Saikat Nandy · ‎05-21-2025

Could you please share the output of -

show controllers dot11Radio 1 reset
show flash crash
show flash cores

From the problem AP.

talasgair · ‎05-21-2025

@Saikat Nandy

Here is the output from one of the problem APs.

Rich R · ‎05-21-2025

@talasgair
There are problems with the Broadcom drivers https://bst.cloudapps.cisco.com/bugsearch/bug/CSCwn27877
I believe the log comes from https://bst.cloudapps.cisco.com/bugsearch/bug/CSCwk12169 which did not resolve the problem.
In the absence of an actual fix I think they've put something in the code to try to detect the Rx stuck (radio Rx queue is full and stops receiving frames) and restart the radio. Clients which are associated will have a dead service while the queue is stuck (no response from AP and will eventually timeout) and until after the radio is restarted. New clients cannot associate while the queue is stuck.

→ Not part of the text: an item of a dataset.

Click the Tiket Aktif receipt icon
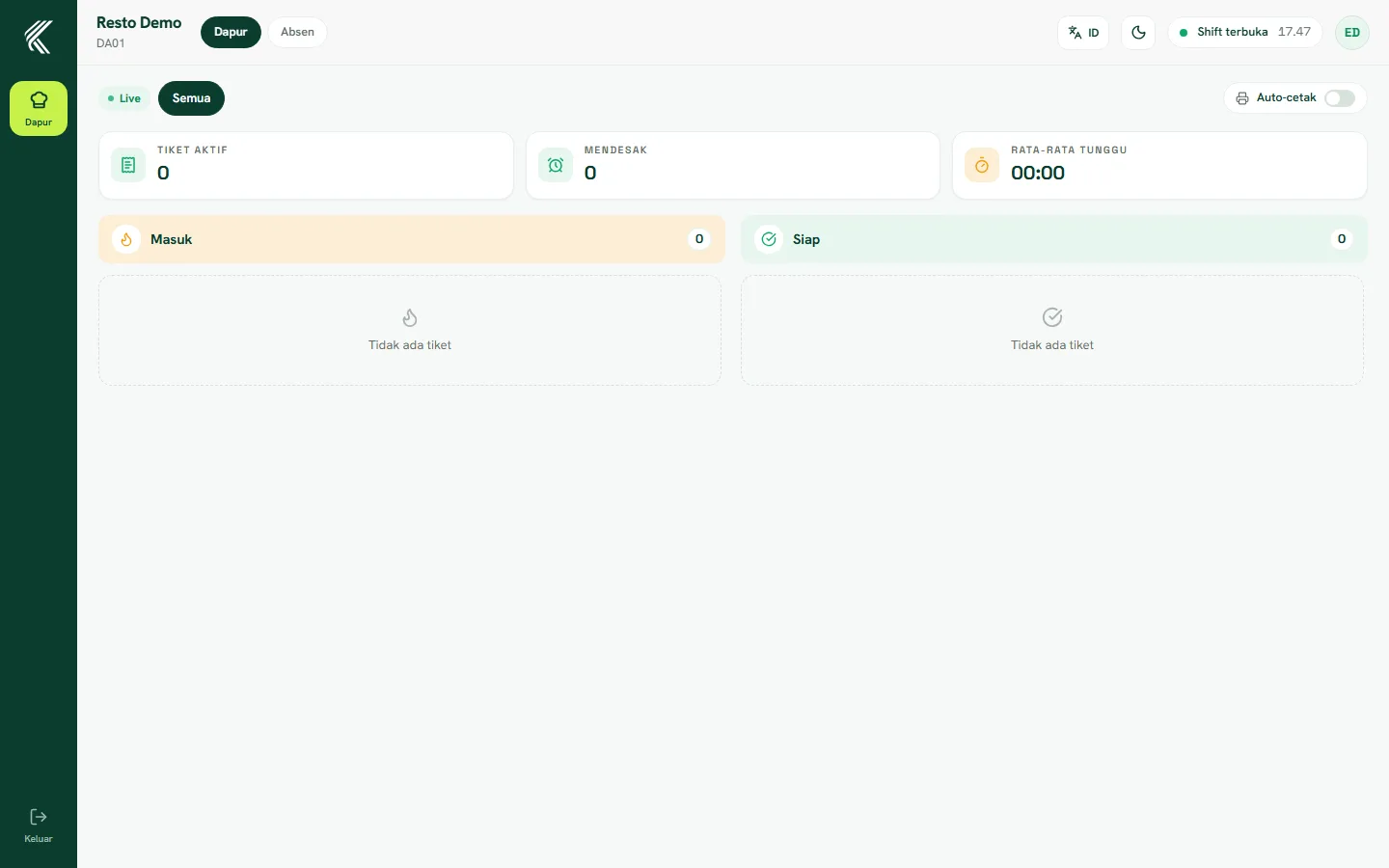[x=128, y=165]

Do you see any clients connected to the 5GHz radio when you see these logs?
If no clients, then do a shut/no shut on the radio (or reload the AP) and then see whether it's working again? (but can fail again with hours or days)

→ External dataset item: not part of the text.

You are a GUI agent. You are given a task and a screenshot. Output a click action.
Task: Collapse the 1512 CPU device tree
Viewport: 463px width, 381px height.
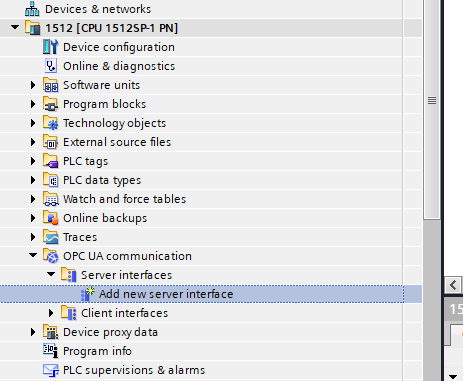15,27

------------------------------
Please click Helpful if this post helped you and Select as Solution (drop down menu at top right of this reply) if this answered your query.
------------------------------
TAC recommended codes for AireOS WLC's and TAC recommended codes for 9800 WLC's
Best Practices for AireOS WLC's, Best Practices for 9800 WLC's and Cisco Wireless compatibility matrix
Check your 9800 WLC config with Wireless Config Analyzer using "show tech wireless" output or "config paging disable" then "show run-config" output on AireOS and use Wireless Debug Analyzer to analyze your WLC client debugs
Field Notice: FN63942 APs and WLCs Fail to Create CAPWAP Connections Due to Certificate Expiration
Field Notice: FN72424 Later Versions of WiFi 6 APs Fail to Join WLC - Software Upgrade Required
Field Notice: FN72524 IOS APs stuck in downloading state after 4 Dec 2022 due to Certificate Expired
- Fixed in 8.10.196.0, latest 9800 releases, 8.5.182.12 (8.5.182.13 for 3504) and 8.5.182.109 (IRCM, 8.5.182.111 for 3504)
Field Notice: FN70479 AP Fails to Join or Joins with 1 Radio due to Country Mismatch, RMA needed
How to avoid boot loop due to corrupted image on Wave 2 and Catalyst 11ax Access Points (CSCvx32806)
Field Notice: FN74035 - Wave2 APs DFS May Not Detect Radar After Channel Availability Check Time
Leo's list of bugs affecting 2800/3800/4800/1560 APs
Default AP console baud rate from 17.12.x is 115200 - introduced by CSCwe88390

eglinsky2012 · ‎05-22-2025

@Rich R wrote:
@talasgair
There are problems with the Broadcom drivers https://bst.cloudapps.cisco.com/bugsearch/bug/CSCwn27877
I believe the log comes from https://bst.cloudapps.cisco.com/bugsearch/bug/CSCwk12169 which did not resolve the

Sounds like an issue I had last year affecting 9166, 9136, and 9130 when we were on 17.9.4a/APSP8. At the time, the issue was attributed to CSCwj45141 or CSCwk48338. Ultimately, upgrading to 17.12.4/APSP2 solved it, and we're still fine as of 17.12.4/APSP6.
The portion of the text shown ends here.